Knotty, the plant that is growing around the rocks is Hydrocotyle verticillata.


----------



## outofstock (May 20, 2009)

*Re: 60lt ' New layout ' 2009*

wow your tank is beautiful


----------



## BenBOMB (Apr 25, 2009)

*Re: 60lt ' New layout ' 2009*

Awesome scaping.


----------



## jciotti (Aug 14, 2007)

*Re: 60lt ' New layout ' 2009*

Don't know if this has been covered but how is that light fixture working out for you?


----------



## jciotti (Aug 14, 2007)

*Re: 60lt ' New layout ' 2009*

Oh and for being in the top 500. I think you will place much higher, I'd say top 100's!

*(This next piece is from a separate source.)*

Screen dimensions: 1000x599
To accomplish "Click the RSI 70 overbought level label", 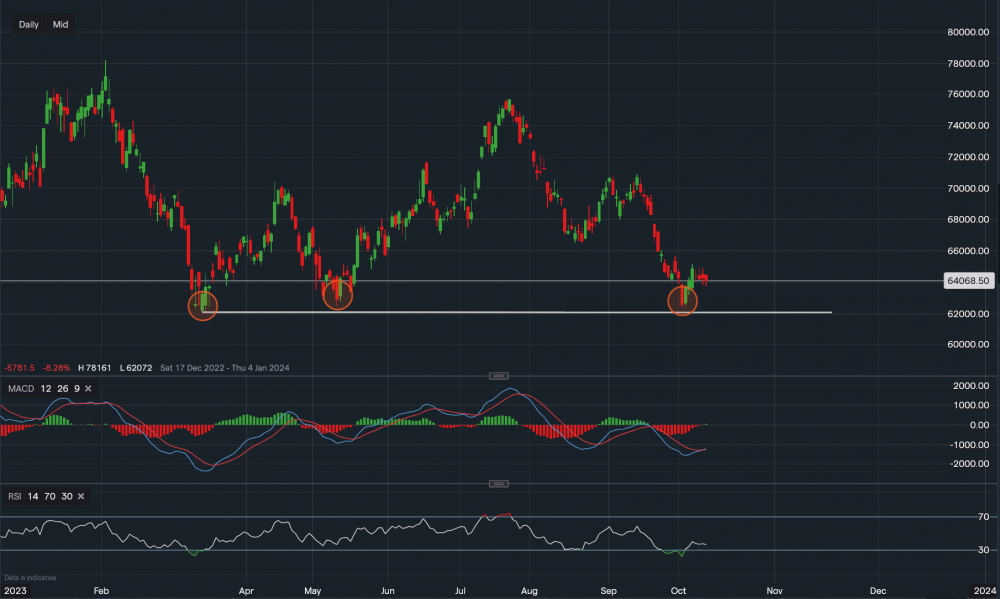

The only thing in the photograph that bothers me is the large dark spot in the bottom right hand side of the hardscape. This void is causing my eye to wander and pulling attention from key components to your layout.

Please shoot in bracketing and combine multiple images to lighten that spot about 2 stops.


----------



## gdevil (Mar 6, 2009)

*Re: 60lt ' New layout ' 2009*

Top 50's or more... why not? your aquarium is amazing... 
I really enjoy watching all of your tanks...

Regards


----------



## hydrophyte (Mar 1, 2009)

*Re: 60lt ' New layout ' 2009*

great! you used that _Hydrocotyle_ to nice effect.


----------



## JACK SOBRAL (Dec 7, 2007)

*Re: 60lt ' New layout ' 2009*

Boas Felipe
Como passas...

The best ...!!! 
Very interesting the effect of Hydrocotyle verticillata in the aquarium. 
The "Oasis" is also beautiful. 
AGA ...  
It was to go in Brazil, and so far nothing ...

Aquele abraço
JACK


----------



## FAAO (Jun 1, 2005)

*Re: 60lt ' New layout ' 2009*

Hi guys!

Sorry for the later answer and thanks to all for the C&C! 

*jciotti*, About ELOS Elite (Leds system) I can say that is absolutely amazing, even with 4 blue Leds! At beginning it did me some confusion because it has a cold spectrum. But with the time you get habituated to that and you start to enjoy it; it is like an HQI (10.000k) that I really appreciate.
The plants grow very well and you just need to adjust the fertilizers and CO2 for this kind of light.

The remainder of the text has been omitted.